Followed by Q&A with Special Guests

Saturday, January 26, 2019
5:30–7pm

The pinscreen instrument produces beautiful and lyrical black and white short films. This program showcases the first film produced with the pinscreen in 1933 by its creators, Alexandre Alexeïeff and Claire Parker; films made in Canada by Jacques Drouin and Michèle Lemieux; as well as the most recent pinscreen film made in 2017 by Justine Vuylsteker.

After the screening, there will be a Q&A with Alexandre Rockwell, filmmaker (In the Soup) and grandson of Alexandre Alexeïeff, filmmaker Michèle Lemieux (Here and the Great Elsewhere), and executives Jean-Baptiste Garnero and Sophie Le Tétour, Direction du patrimoine cinématographique, CNC.

En passant
Dir. Alexandre Alexeïeff, France, 1943. 1 min. B&W. No dialogue.
An animated illustration of the popular Canadian song, “And I, I fled,” sung by the Alouette quartet.

Etreintes (NY Premiere)
Dir. Justine Vuyisteker, France, 2018. 5 min 27 sec. B&W. In French.
Standing in front of an open window, a woman looks at the clouds that darken the horizon. Motionless, she struggles against the rise of her memories. Meanwhile, a body emerges from the clouds.

Le Nez
Dir. Alexandre Alexeïeff and Claire Parker, France, 1963. 11 min 22 sec.
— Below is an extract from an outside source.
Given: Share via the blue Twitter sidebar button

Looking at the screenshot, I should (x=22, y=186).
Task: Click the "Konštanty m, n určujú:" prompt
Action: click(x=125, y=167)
B&W. No dialogue.
A man finds a nose in his loaf of bread one morning. Based on the story by Nikolai Gogol.

Le Paysagiste
Dir. Jacques Drouin, Canada, 1976. 7 min. B&W. No dialogue.
A painter enters the surreal world of his own work. A haunting, dynamic, and magical tableau that bears the mark of the creator’s genius.

Here and the Great Elsewhere
Dir. Michèle Lemieux, Canada, 2012. 14 min. B&W. No dialogue.
From dreams to meditation, a man is suddenly dizzy as he tries to capture the meaning of the world. Surrounded by a wall, he wants to find a key which would give him access to the mysteries of the great elsewhere.

Tableaux d’une exposition
Dir. Alexandre Alexeïeff and Claire Parker, France, 1972. 10 min 20 sec. B&W. No dialogue.
Alexeïeff and Parker illustrate Modest Mussorgsky’s Pictures at an Exhibition with images inspired by the composer’s childhood.

Une leçon de chasse
Dir. Jacques Drouin, Canada, 2000. 13 min. B&W. In English.
Antoine is eager to learn about hunting, but the lesson he learns from a wise older man is not what he had expected: Antoine is left with a profound reverence for life. The film is based on Jacques Godbout’s book Une leçon de chasse.

Une nuit sur le mont chauve
Dir. Alexandre Alexeïeff and Claire Parker, France, 1933. 8 min 20 sec. B&W. No dialogue.
The very first pinscreen animation film, A Night on Bald Mountain is set to Modest Mussorsgky’s evocative tone poem of the same name.